Le président Pascal a laissé un fils, Blaise Pascal[1], qui témoigna dès son enfance l’inclination qu’il avoit aux mathématiques. Son père lui avoit défendu de s’y adonner qu’il n’eût bien appris le latin et le grec. Cet enfant, dès douze à treize ans, lut Euclide en cachette, et faisoit déjà des propositions ; le père en trouva quelques-unes ; il le fait venir et lui dit : « Qu’est-ce que cela ? » Ce garçon, tout tremblant, lui dit : « Je ne m’y suis amusé qu’aux jours de congé. — Et entends-tu bien cette proposition ? — Oui, mon père. — Et où as-tu appris cela ? — Dans Euclide, dont j’ai lu les six premiers livres (on ne lit d’ordinaire que cela d’abord). — Et quand les as-tu lus ? — Le premier en une après-dînée, et les autres en moins de temps à proportion. » Notez qu’on y est six mois avant que de les bien entendre.

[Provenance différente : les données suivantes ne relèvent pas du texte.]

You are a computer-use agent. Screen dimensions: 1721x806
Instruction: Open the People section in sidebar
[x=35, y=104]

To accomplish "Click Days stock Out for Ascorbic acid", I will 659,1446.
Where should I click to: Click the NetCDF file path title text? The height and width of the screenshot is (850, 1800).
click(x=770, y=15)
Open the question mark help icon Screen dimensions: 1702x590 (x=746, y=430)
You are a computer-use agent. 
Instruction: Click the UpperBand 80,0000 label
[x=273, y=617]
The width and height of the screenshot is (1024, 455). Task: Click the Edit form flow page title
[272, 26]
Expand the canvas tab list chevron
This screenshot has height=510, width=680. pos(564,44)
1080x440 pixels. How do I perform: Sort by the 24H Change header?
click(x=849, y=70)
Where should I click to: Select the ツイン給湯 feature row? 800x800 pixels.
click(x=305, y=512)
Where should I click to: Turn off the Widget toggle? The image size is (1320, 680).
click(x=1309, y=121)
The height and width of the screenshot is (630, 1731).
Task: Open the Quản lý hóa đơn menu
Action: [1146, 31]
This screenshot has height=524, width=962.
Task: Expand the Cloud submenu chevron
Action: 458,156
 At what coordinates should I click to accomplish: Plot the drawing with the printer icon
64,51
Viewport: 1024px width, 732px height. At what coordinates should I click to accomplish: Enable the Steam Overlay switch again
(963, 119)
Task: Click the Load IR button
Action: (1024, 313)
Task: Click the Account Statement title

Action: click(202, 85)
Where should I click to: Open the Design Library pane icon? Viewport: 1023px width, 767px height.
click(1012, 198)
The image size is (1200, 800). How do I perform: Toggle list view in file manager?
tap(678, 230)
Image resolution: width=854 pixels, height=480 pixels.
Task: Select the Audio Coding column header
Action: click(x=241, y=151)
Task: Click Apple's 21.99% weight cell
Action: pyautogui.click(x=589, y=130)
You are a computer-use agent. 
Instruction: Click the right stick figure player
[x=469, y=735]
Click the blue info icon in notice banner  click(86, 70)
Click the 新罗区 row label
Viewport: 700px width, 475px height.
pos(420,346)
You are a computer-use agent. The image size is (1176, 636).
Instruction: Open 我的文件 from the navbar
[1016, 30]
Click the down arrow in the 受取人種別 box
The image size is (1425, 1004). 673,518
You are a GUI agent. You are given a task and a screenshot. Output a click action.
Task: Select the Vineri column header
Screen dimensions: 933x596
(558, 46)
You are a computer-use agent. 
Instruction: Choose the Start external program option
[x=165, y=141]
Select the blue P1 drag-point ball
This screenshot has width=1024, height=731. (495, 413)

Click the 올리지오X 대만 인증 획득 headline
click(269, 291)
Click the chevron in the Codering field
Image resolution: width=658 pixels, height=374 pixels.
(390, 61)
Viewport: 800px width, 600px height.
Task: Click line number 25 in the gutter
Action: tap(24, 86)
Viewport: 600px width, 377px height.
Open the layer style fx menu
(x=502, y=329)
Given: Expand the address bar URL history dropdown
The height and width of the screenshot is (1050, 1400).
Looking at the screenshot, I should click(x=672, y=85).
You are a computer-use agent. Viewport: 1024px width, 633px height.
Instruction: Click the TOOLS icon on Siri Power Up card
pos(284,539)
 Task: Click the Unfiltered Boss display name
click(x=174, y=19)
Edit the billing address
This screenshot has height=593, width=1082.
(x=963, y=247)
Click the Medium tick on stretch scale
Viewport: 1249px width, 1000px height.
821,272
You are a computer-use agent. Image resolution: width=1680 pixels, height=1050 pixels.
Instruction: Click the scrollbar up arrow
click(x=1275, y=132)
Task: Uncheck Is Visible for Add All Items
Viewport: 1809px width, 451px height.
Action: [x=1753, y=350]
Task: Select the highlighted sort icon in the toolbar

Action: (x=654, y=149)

Depuis, ce garçon inventa une machine admirable pour l’arithmétique. Pendant les dernières années de l’intendance de son père, ayant à faire pour lui des comptes de sommes immenses pour les tailles, il se mit dans la tête qu’on pouvoit, par de certaines roues, faire infailliblement toutes sortes de règles d’arithmétique ; il y travailla et fit cette machine qu’il croyoit devoir être fort utile au public ; mais il se trouva qu’elle revenoit à quatre cents livres au moins, et qu’elle étoit si difficile à faire, qu’il n’y a qu’un ouvrier, qui est à Rouen, qui la sache faire ; encore faut-il que Pascal y soit présent. Elle peut être de quinze pouces de long

  1. Blaise Pascal, né à Clermont en 1623, mort à Paris en 1662.